**REQUIRED WORK:** Determine the number of lines in the listing that include the string "Choose"; the reply consists of that number only.

**INPUT MATERIAL:**
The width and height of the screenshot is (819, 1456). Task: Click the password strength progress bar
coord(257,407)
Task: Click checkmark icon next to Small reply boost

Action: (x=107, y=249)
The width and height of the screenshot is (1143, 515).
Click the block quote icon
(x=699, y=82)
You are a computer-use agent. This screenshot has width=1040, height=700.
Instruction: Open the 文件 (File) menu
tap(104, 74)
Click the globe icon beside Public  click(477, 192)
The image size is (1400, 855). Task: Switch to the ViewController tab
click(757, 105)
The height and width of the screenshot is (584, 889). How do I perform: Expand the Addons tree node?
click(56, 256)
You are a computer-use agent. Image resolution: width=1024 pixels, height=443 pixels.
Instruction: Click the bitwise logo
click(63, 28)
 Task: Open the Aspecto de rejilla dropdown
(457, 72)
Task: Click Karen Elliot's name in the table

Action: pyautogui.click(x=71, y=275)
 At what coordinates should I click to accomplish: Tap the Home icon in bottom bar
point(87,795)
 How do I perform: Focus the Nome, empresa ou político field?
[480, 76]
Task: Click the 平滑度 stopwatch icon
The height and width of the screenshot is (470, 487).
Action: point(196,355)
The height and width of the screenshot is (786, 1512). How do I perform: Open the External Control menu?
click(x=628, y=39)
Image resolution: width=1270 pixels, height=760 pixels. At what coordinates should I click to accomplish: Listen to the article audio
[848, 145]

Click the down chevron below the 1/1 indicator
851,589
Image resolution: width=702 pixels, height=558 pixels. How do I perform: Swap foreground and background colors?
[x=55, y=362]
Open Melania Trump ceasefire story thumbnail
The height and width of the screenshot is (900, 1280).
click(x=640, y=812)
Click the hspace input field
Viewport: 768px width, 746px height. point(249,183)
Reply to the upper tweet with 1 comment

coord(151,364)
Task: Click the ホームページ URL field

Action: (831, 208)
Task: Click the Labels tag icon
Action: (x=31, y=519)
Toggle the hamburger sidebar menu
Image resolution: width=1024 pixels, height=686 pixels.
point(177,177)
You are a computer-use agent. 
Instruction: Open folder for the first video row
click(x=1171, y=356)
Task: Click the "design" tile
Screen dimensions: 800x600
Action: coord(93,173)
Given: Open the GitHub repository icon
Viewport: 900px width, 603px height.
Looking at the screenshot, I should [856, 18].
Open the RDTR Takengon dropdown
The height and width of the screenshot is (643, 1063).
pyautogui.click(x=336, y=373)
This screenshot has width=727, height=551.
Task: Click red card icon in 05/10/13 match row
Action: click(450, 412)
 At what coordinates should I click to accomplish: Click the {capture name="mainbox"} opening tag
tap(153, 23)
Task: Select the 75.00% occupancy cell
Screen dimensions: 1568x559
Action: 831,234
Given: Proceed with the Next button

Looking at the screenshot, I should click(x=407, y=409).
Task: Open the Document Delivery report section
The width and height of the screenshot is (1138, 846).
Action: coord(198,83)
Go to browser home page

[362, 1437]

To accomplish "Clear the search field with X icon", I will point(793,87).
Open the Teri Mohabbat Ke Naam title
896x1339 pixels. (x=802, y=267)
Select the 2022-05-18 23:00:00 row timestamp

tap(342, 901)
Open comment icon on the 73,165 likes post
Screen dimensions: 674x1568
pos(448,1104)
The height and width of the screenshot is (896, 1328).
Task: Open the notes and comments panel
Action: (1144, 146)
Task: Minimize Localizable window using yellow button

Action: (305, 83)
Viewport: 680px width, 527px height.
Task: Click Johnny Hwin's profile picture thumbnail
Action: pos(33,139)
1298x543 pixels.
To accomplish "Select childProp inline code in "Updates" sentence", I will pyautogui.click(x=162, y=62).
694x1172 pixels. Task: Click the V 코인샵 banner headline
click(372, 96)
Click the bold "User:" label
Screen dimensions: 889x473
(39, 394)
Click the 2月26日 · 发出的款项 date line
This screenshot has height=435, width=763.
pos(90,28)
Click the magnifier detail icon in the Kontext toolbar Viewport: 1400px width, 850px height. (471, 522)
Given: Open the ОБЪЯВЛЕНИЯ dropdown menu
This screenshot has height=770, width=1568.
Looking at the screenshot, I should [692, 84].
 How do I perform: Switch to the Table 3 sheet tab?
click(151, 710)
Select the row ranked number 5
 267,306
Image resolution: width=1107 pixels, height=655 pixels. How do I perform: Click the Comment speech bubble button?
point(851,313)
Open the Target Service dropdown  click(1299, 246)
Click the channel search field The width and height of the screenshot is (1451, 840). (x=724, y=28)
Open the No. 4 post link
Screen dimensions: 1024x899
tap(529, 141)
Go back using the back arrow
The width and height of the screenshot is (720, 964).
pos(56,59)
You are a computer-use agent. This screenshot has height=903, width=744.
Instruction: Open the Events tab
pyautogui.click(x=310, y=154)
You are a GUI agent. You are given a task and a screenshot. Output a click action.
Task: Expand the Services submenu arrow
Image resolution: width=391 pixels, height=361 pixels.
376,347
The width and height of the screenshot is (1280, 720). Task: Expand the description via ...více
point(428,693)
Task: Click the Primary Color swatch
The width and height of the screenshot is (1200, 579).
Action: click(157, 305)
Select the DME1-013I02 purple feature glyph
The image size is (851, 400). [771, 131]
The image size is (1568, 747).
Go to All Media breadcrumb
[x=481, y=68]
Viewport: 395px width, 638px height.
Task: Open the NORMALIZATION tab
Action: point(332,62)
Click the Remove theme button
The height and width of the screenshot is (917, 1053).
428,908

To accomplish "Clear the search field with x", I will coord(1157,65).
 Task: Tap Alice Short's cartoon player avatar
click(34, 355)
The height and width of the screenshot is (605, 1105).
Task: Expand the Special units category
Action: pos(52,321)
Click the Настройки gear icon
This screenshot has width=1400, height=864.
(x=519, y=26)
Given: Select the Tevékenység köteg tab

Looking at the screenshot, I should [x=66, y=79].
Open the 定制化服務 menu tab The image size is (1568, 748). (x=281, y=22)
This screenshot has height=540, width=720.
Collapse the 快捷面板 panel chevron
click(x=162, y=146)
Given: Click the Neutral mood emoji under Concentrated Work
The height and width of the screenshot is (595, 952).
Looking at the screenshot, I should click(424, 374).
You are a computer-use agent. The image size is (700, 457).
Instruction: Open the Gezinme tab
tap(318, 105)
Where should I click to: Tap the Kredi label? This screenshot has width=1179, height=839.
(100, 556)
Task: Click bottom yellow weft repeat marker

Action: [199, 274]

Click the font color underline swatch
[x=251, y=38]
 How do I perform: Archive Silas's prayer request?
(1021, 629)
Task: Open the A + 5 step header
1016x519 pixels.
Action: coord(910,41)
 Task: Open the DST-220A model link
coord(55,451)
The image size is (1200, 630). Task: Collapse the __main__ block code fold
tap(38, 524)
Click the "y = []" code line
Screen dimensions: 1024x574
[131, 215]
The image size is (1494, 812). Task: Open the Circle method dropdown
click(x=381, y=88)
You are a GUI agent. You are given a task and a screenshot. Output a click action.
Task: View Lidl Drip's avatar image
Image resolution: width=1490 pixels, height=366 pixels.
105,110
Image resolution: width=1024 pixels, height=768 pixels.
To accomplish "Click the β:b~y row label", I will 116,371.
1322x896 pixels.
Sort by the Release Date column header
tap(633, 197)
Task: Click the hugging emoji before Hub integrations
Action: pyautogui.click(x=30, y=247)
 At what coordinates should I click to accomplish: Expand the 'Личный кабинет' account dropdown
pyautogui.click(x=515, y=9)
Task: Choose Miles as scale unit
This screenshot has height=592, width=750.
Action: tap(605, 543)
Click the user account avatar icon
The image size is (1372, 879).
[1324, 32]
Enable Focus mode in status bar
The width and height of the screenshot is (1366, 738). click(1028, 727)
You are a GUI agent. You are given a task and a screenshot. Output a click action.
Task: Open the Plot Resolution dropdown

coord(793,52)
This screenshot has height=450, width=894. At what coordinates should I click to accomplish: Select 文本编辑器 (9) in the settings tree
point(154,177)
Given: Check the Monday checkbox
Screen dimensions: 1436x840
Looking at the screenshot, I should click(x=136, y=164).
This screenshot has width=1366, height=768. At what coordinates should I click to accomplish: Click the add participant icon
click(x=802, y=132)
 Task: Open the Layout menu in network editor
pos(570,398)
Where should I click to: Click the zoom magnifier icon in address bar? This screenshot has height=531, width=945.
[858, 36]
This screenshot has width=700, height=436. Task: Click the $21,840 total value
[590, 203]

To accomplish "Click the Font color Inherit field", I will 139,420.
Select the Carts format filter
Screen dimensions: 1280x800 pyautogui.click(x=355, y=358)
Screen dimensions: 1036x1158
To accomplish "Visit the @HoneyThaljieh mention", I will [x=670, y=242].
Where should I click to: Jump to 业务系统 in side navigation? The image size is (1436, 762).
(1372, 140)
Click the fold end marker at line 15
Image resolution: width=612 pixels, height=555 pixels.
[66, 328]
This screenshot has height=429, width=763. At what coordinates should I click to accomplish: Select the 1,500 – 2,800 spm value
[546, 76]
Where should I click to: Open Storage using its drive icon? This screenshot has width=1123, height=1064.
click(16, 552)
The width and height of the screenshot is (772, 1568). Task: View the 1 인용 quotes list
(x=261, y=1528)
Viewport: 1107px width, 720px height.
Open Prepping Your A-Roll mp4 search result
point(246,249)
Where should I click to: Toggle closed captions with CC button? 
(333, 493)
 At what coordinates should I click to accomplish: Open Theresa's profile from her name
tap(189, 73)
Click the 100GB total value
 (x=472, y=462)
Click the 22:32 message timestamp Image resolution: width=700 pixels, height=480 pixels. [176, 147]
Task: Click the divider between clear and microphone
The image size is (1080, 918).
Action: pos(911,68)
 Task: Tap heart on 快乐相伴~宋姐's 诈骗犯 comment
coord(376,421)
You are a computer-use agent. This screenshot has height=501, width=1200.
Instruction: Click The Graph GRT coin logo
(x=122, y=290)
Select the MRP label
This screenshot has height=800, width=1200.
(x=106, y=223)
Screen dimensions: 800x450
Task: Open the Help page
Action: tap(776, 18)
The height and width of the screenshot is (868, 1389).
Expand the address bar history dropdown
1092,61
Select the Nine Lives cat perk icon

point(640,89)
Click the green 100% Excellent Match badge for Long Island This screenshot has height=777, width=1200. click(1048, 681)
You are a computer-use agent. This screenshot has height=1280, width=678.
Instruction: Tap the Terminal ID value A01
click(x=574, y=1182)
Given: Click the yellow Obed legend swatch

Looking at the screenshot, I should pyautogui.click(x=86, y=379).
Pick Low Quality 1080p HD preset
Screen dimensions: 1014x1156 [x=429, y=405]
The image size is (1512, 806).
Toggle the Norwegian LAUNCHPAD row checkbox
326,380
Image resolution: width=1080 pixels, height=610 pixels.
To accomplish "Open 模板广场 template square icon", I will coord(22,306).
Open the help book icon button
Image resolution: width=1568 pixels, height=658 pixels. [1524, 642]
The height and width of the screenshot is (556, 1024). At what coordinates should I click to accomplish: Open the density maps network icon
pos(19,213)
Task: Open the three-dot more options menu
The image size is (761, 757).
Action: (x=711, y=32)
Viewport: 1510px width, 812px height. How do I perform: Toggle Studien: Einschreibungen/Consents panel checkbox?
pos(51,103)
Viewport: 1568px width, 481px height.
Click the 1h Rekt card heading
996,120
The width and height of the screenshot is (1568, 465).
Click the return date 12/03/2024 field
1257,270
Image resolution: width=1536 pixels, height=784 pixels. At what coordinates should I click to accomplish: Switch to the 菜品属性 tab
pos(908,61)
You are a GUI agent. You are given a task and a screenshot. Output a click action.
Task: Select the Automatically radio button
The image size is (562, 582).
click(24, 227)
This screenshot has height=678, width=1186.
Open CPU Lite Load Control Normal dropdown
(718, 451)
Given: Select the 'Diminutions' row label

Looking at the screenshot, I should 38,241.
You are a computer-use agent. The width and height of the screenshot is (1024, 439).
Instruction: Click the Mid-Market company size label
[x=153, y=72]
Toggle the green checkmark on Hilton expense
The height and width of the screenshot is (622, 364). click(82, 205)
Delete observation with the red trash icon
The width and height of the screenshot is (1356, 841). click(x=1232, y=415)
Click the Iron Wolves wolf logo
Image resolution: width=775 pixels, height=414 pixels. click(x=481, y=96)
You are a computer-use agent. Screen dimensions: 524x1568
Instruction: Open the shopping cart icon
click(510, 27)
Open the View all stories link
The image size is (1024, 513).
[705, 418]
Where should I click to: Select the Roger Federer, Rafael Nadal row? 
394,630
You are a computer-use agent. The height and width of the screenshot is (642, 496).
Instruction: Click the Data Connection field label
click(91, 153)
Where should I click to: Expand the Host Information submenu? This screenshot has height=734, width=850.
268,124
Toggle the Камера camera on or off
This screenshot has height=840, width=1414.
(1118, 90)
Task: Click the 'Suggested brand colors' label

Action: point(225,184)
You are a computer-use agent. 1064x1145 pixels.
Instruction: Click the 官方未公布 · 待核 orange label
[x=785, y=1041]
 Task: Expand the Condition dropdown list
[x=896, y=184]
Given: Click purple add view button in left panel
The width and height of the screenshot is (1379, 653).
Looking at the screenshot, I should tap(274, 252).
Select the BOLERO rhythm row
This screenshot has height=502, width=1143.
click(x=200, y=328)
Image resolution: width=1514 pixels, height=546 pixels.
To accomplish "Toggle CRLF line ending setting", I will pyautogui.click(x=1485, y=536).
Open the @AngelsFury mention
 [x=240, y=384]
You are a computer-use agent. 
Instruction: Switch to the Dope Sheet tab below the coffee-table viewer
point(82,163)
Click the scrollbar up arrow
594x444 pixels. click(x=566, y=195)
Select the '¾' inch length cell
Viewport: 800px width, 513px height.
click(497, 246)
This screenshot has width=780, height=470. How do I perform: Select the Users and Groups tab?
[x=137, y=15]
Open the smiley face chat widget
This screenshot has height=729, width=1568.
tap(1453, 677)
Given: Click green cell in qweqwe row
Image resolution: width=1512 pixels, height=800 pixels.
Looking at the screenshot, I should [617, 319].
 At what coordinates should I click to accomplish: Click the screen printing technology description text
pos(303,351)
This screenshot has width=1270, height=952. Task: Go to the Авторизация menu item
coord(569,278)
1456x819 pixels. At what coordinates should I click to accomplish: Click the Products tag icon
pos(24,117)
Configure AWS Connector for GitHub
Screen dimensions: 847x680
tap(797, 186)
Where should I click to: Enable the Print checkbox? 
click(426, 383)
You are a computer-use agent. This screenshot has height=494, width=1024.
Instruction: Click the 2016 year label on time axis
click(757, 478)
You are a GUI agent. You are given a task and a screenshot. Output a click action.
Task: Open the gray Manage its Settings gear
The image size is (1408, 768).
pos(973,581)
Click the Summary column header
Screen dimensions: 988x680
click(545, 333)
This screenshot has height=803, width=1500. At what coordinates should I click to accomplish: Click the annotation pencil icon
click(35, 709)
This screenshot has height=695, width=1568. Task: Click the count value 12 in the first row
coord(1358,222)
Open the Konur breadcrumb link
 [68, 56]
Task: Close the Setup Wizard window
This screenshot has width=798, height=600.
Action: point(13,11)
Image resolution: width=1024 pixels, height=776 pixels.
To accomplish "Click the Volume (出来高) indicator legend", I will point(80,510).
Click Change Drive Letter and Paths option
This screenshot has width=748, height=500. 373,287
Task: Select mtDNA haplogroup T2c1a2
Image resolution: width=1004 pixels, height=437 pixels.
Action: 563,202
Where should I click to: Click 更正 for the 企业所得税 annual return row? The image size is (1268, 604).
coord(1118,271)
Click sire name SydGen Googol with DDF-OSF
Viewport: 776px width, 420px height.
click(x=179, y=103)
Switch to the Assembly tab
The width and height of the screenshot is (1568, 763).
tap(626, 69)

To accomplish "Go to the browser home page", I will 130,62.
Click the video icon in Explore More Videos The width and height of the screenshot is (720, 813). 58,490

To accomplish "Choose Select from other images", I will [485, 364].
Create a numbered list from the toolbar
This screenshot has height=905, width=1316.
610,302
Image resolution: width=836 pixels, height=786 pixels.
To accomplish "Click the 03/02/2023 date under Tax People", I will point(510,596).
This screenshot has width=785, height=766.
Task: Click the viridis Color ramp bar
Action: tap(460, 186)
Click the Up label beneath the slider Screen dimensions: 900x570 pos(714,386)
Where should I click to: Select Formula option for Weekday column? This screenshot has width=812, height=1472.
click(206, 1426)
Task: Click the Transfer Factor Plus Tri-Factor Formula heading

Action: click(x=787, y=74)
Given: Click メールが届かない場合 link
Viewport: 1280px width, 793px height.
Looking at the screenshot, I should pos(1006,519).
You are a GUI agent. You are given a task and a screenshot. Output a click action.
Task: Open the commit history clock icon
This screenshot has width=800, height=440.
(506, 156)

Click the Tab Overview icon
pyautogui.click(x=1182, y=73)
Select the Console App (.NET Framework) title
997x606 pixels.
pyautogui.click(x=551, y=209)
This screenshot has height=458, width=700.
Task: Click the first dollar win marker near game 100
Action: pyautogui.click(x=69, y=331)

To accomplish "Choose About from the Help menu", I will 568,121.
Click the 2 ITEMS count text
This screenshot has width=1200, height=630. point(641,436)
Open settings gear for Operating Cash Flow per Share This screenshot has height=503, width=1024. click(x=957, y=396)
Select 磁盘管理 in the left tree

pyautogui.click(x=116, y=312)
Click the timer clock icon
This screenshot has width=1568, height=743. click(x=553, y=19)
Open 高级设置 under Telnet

**RESULT BELOW:** 3